Directed by Garrett Zevgetis, Best and Most Beautiful Things is indisputably Smith’s story and fight against invisibility. Filmed over the course of several years, the documentary starts with interviews with family and friends as Smith stands perched on the edge of adulthood. The film beginning is sad one cloaked with frustration as it details the many ways Smith longs to be independent but can’t. Specifically, watching Smith’s mother fret over how her daughter will find a job is a stressful moment that reveals one dark thread in the vast web of complexities that compose being a seriously disabled person in America. However, when Smith is presented with a once in a lifetime opportunity, things take a turn for the hopeful.

As The New York Times’ Neil Genzlinger’s review notes, Best and Most Beautiful Things certainly isn’t a Lifetime movie. Smith does end up finding a community that supports her, accepts her, and allows her to be herself. However, that supportive group of people come in the form of the kink and BDSM communities. That’s the beauty of this documentary and Smith as a subject. Through every turn, Best and Most Beautiful Things calmly highlights the goodness of people and groups that are all too often invisible to mainstream culture.

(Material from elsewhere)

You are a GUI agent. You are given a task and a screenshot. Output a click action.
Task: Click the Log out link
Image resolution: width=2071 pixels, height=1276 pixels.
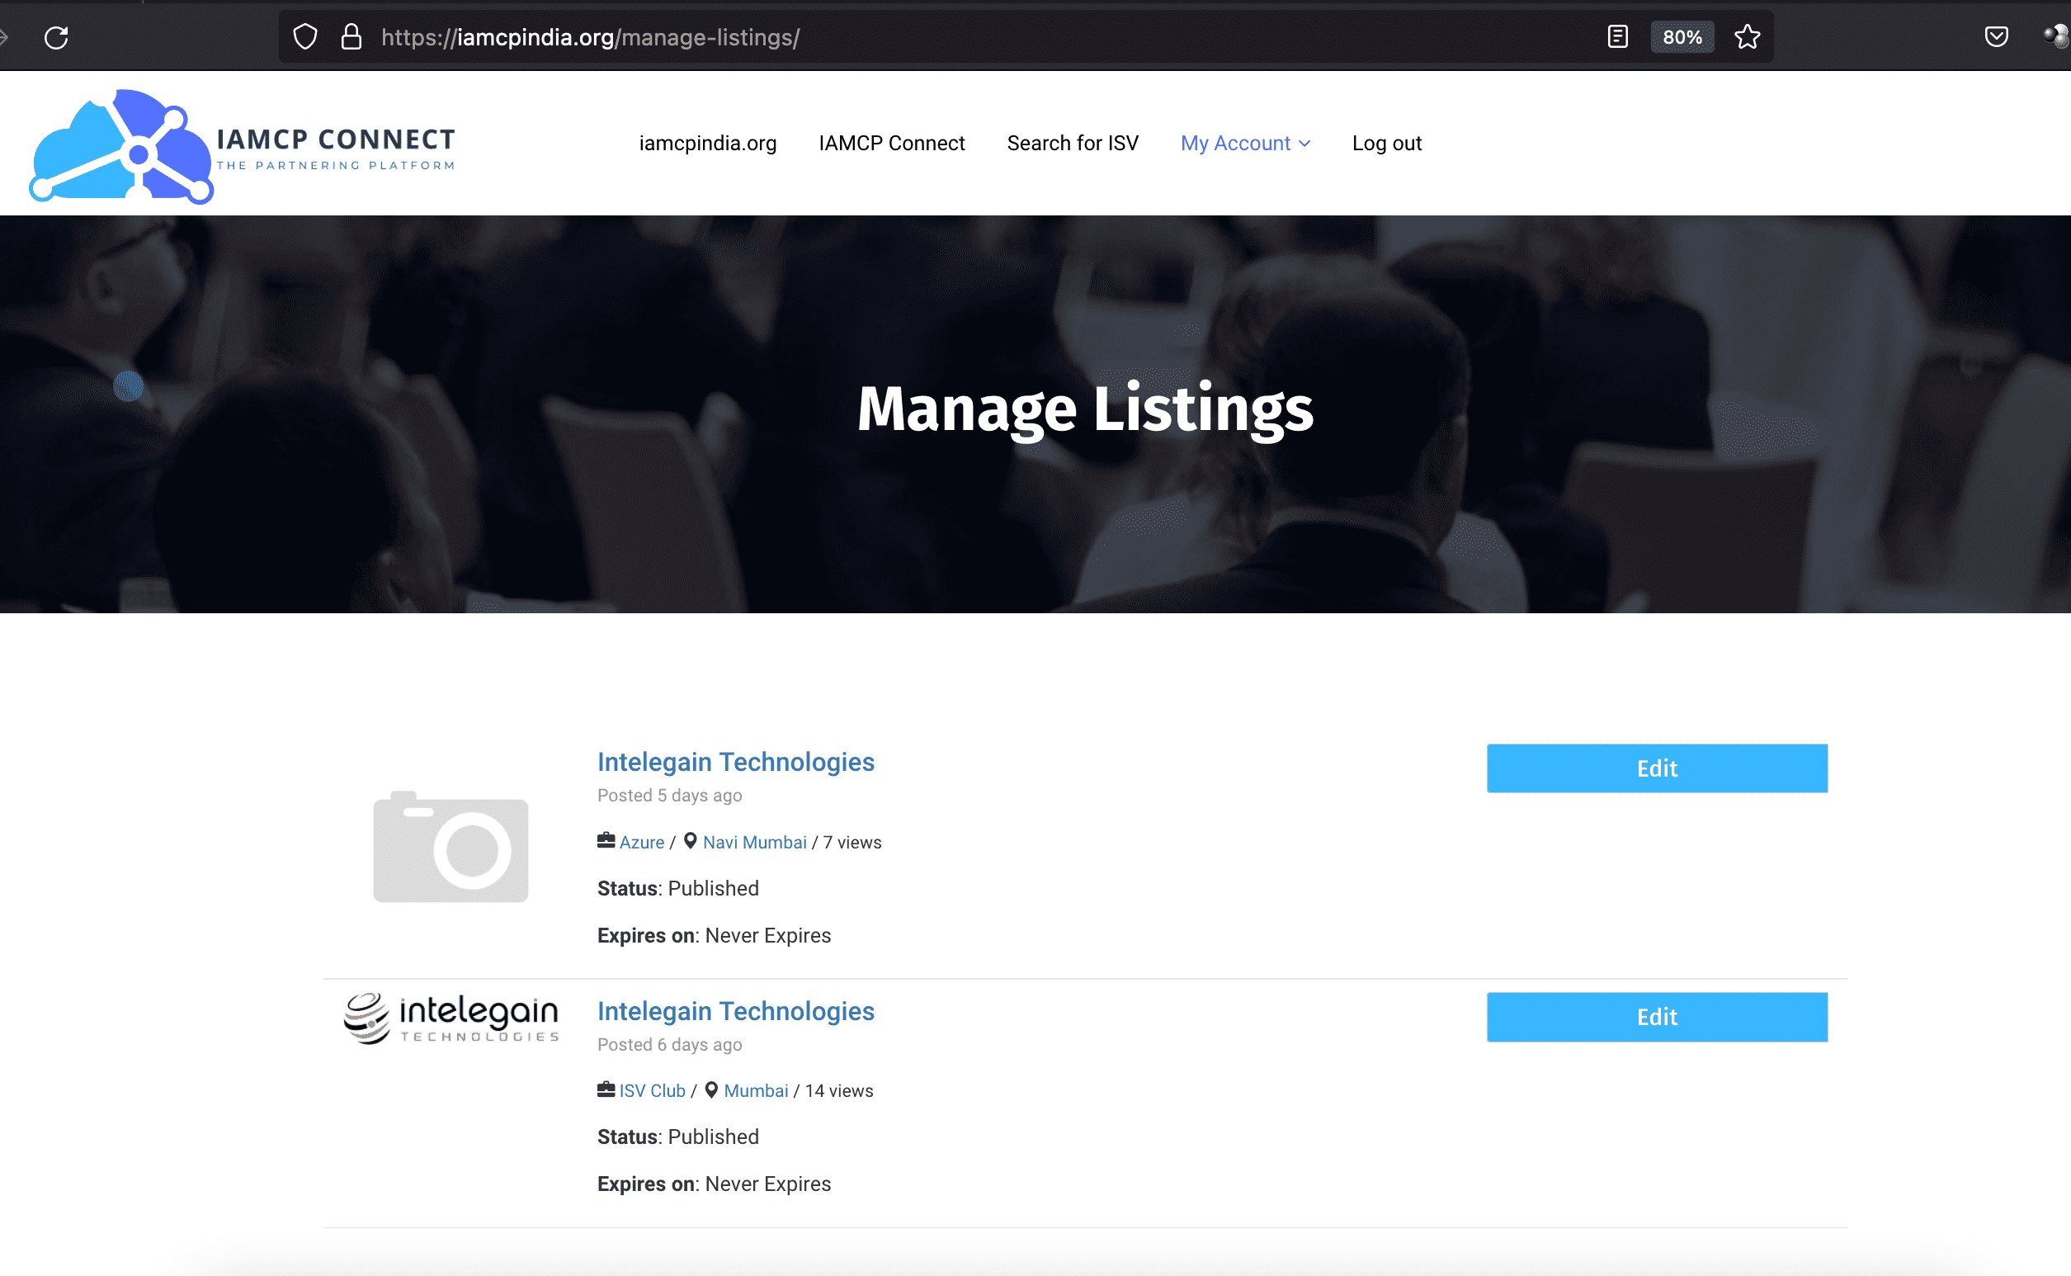coord(1386,143)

Smith’s worlds are departures from what we so often see in mainstream culture, but they fit together perfectly because they’re being bound by such a compelling central figure. In one scene, Smith laments about how people on the street participate in what her friend refers to as “non-consensual ageplay.” Smith is referring to how strangers will often talk down to her or treat her as a child once they learn she’s blind. But that term borrowed for the kink community — “non-consensual ageplay” — is such a smart and concise explanation of everything wrong and frustrating with this treatment, it fits perfectly despite its atypical roots.

Though is has a slow start, by its end, Best and Most Beautiful Things blossoms into an inspiring documentary about self-acceptance and the importance of community. It’s a quietly bold documentary that happily constructs its own messy narrative, much like its subject.